It's not good for you!
So I sat in Jury duty all morning again today. I KNEW I was going to be called, and sure enough about 11AM they called me for a criminal case. The one criminal case they'd called on either Monday OR Tuesday.
And I had to pee something fierce, having drunk my entire thermos of coffee in an attempt to stay awake, but I dared not ask if I could go then.
They called us into a big, oak paneled room with incredibly high ceilings. It really does look pretty much like it does on TV (Family Court looks nothing like Criminal Court... it's much more "government institutional" like the Food Stamp office, or some place like that).
The Judge read the names of all the people involved, in case we knew them, and then gave a little bit of background as to what the case was about. This was so if any of us potential jurors had an issue or knew anyone involved, we would be excused. The judge explained the cases usually last about a week, which was already giving me pause since the Sun starts school on Tuesday. But when he also explained that the case involved a DUI, I REALLY began to have some reservations about how impartial I could be. Summer time on The Rock is full of drunk driving, and it's annoying as hell, to say nothing of dangerous. The Defendant was an elderly Hispanic man... Mexican, I think, who spoke little-to-no English, as there was an interpreter present.
As instructed, the defendant rose and turned around and I was slammed with this overwhelming feeling that I can't say I've felt in a long time. Sometimes, I can get a "read" on people, especially when they are in some kind of mental distress. I wouldn't say I'm psychic, cuz it's not that precise. But when "Jesus" stood up and looked at us, I knew I'd have to get myself excused. He was guilty. And his whole life was riding on this. I felt overwhelmingly that here was a man who worked hard, probably construction judging by his jeans and red t-shirt (though there were no stains or dirt). He wore his cell phone in a little pouch on his waist. And he drank as hard afterwards, as he had worked that day. He had probably been caught DUI before, but this time he either hit or broke something. He knew that this trial was going to have a major implications on his life, and he was genuinely concerned and sorry. But he was guilty. And there was no way that I could sit there for a week and pretend to be impartial, and there was no way I wanted any parts of messing up his life... particularly since I'm a firm believer that drunk drivers should be punished.
Last fall, a woman was hit by a speeding drunk driver right outside my window. The Sun and I had been sitting in the kitchen and heard the "screeeeeeeechTHUD" and then the car taking off again. We ran to the front window. It was pouring rain.
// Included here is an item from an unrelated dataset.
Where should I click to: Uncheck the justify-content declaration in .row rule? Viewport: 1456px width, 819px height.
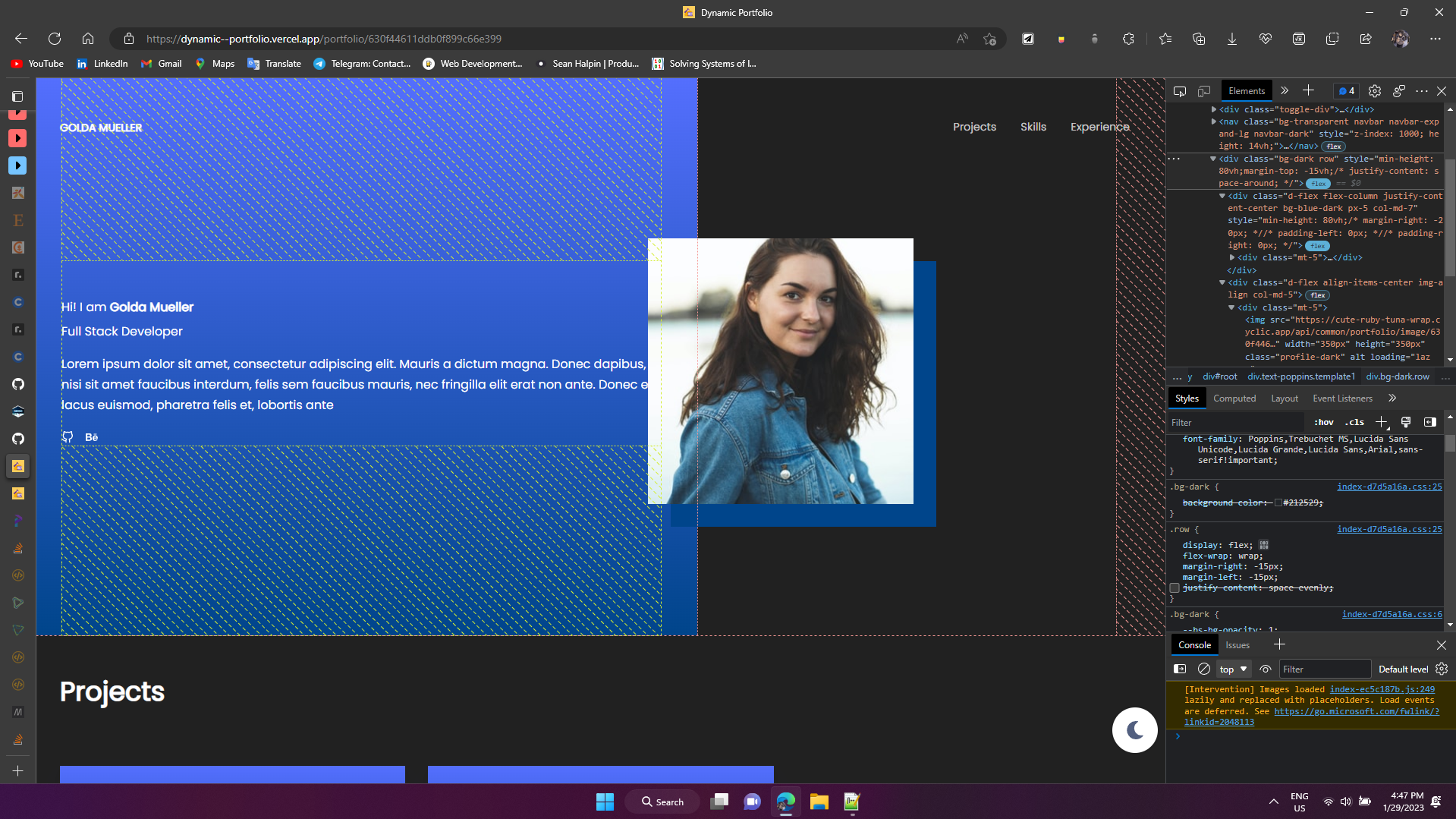coord(1175,587)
At first I didn't see anything, but then I heard someone come out from the restaurant across the street and ask hesitantly "Ginny?" and then "OHMYGOD ITS GINNY". I looked straight down and realized that Ginny had been knocked by the speeding car from the center fire lane, right out of her sneakers. She lay face down in the gutter, half-under a parked car. "Oh My God!" I said, and the Sun started to freak out and shake, though he couldn't see. He could only hear the horror in my voice. I called 911 and the fire truck came pretty quickly as we have a volunteer house down the street.
The rumor on the Rock was that they knew who had hit Ginny, but as there were no witnesses at all (I provided what I knew, but it was only auditory evidence) the person responsible has never been charged. And the rumor was also that this person had already had another hit and run, and was a known drunk driver.
So "Jesus" really got no sympathy from me... except that I could see how much was riding on this for him. When asked, I told the judge and the attorneys that I lived on "the drunk driving capital" of the world, and that I knew police officers personally and had seen them run DUI checkpoints (which is true) and without any hesitation I was excused.
I still had to sit there until 3P, though, till they let us all go. But as BORING as it was... I was happier there than at work. I've decided the dark energy at work is really getting to me, and I've got to get out. Or motivate myself to do other things. Which is hard, because the dark energy really zaps me.
On the way from Criminal Court (which is one block away from Family Court... I swore that once my case was over I was never going to that area of town ever again... which is why I found my jury duty to be sort of ironic) to pick up the Sun where he was with Nana, I ran into an old acquaintence from my youthful days back on 'TwoFive.
Life had not been kind to him. Or rather... he had not been kind to his life, and in return, Life had jacked up his looks. I couldn't believe how bad he looked. Drugs and alcohol had taken an obvious toll. "You may not remember me" he said apologetically, and I told him I never forget a face--only names--and I let him kiss me on the cheek.
People!!!! Leedem drugs alone! Dey ain't good for you!!!
P.S. the sugar cube might be back. But that's another story.